--- Exercise directions ---
Your answer should hold the data exactly as given, minus any picture.
__________
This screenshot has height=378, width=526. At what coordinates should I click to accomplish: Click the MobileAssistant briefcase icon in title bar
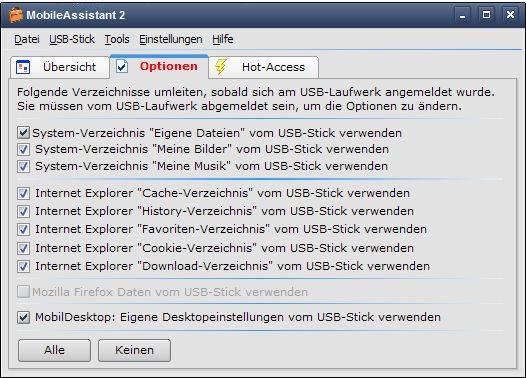[x=15, y=15]
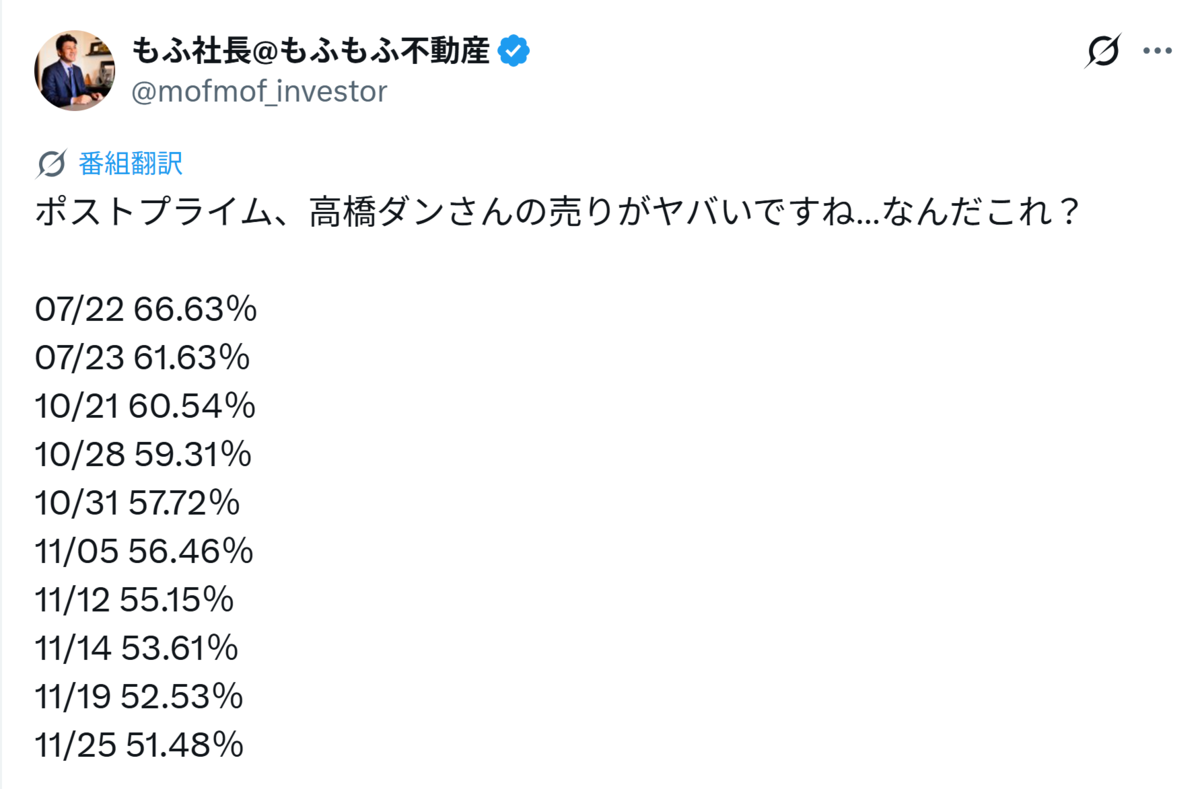This screenshot has width=1200, height=789.
Task: Click the line 10/21 60.54%
Action: pos(145,407)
__________
--- Response to the task ---
This screenshot has height=378, width=526. At what coordinates should I click to accomplish: Click the MobileAssistant briefcase icon in title bar
[x=15, y=15]
This screenshot has width=1200, height=789.
Task: Click the line 10/21 60.54%
Action: pos(145,407)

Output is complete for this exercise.